_Your goal_. Where in the entries below does "screenshot" appear? Copy every line that has it.

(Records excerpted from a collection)
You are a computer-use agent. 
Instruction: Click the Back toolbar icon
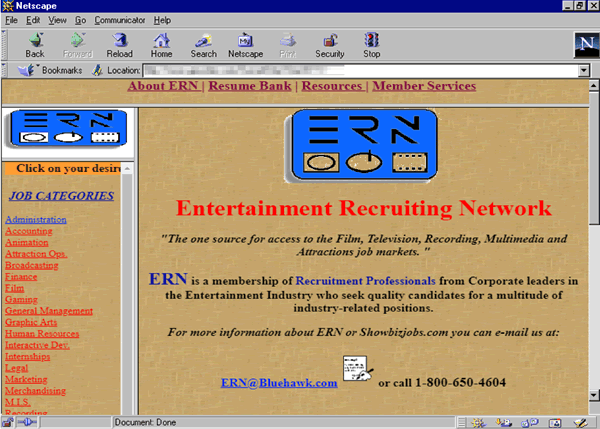[x=35, y=41]
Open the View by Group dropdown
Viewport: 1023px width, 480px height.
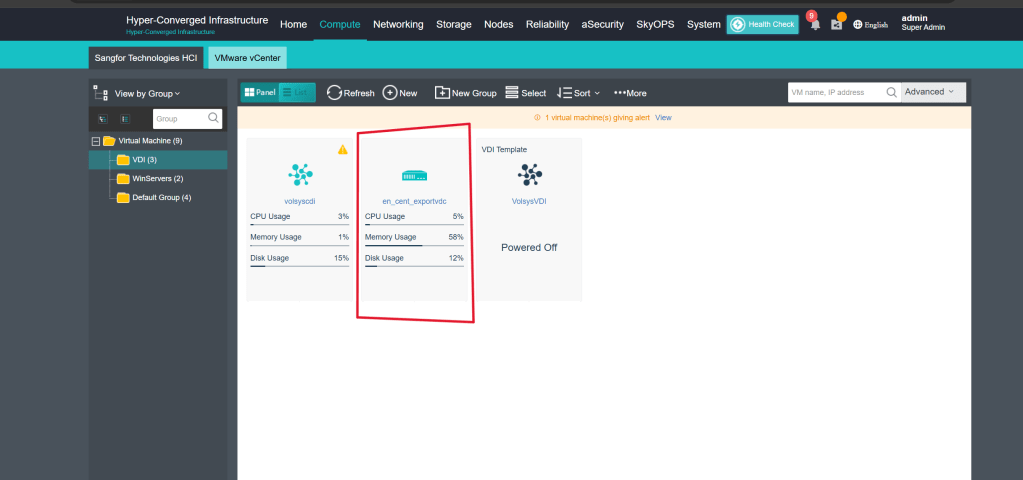[147, 93]
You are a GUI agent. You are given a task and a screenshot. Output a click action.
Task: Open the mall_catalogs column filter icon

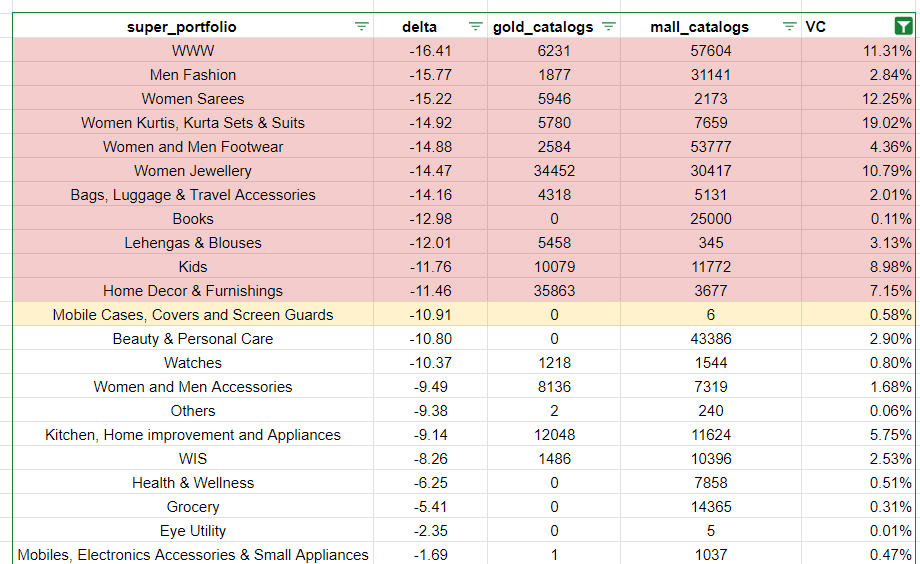pyautogui.click(x=789, y=27)
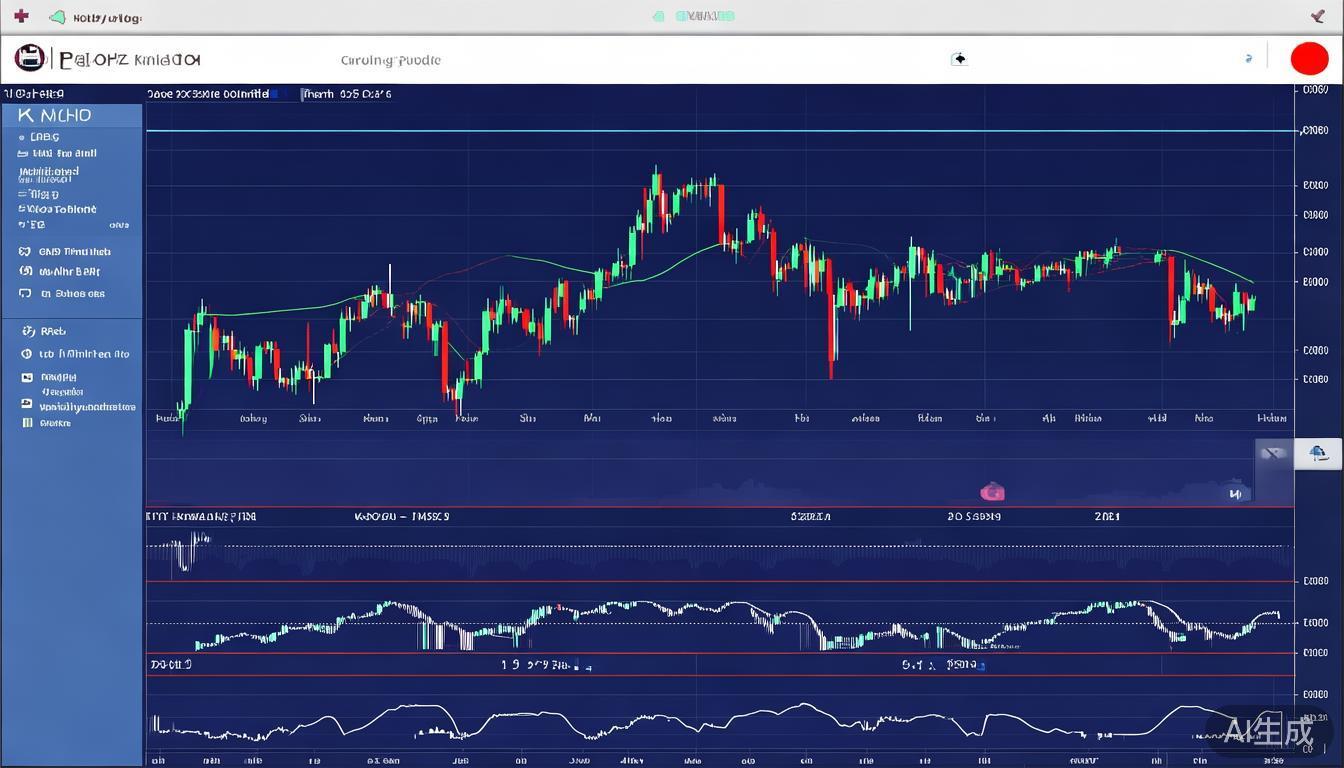Expand the K MLHO sidebar section header

(70, 115)
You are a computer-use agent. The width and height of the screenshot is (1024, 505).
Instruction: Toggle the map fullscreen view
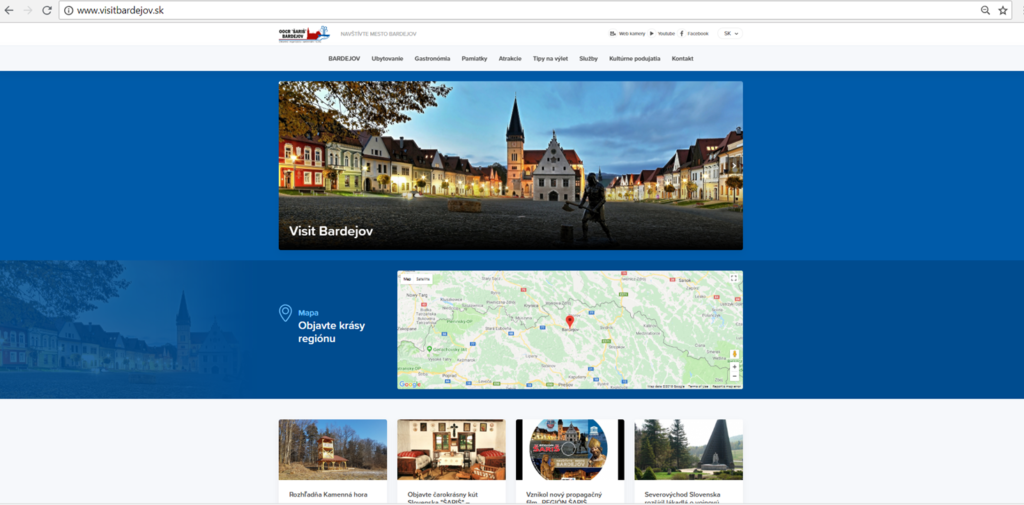pos(733,278)
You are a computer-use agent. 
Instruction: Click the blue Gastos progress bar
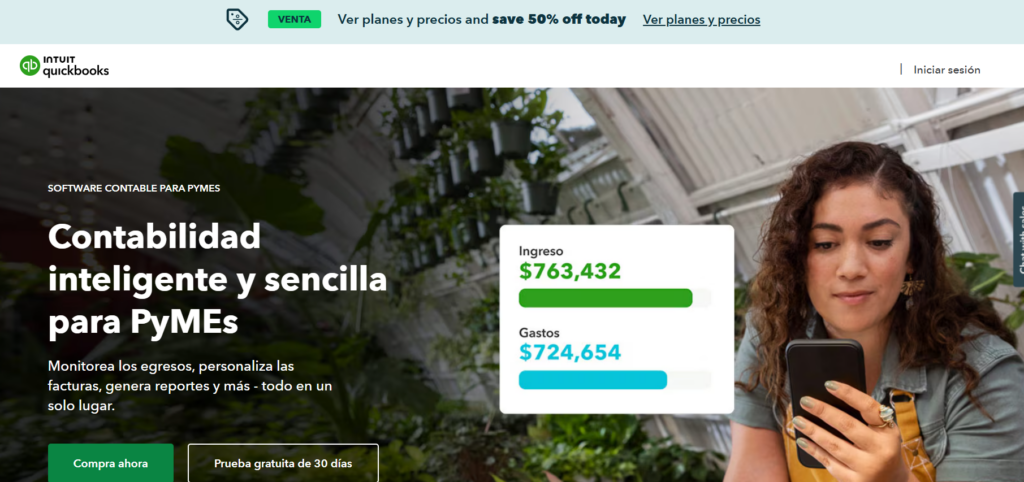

_Answer below_.
You are a GUI agent. You are given a task and a screenshot. Output a click action.
You are a computer-use agent. The width and height of the screenshot is (1024, 505).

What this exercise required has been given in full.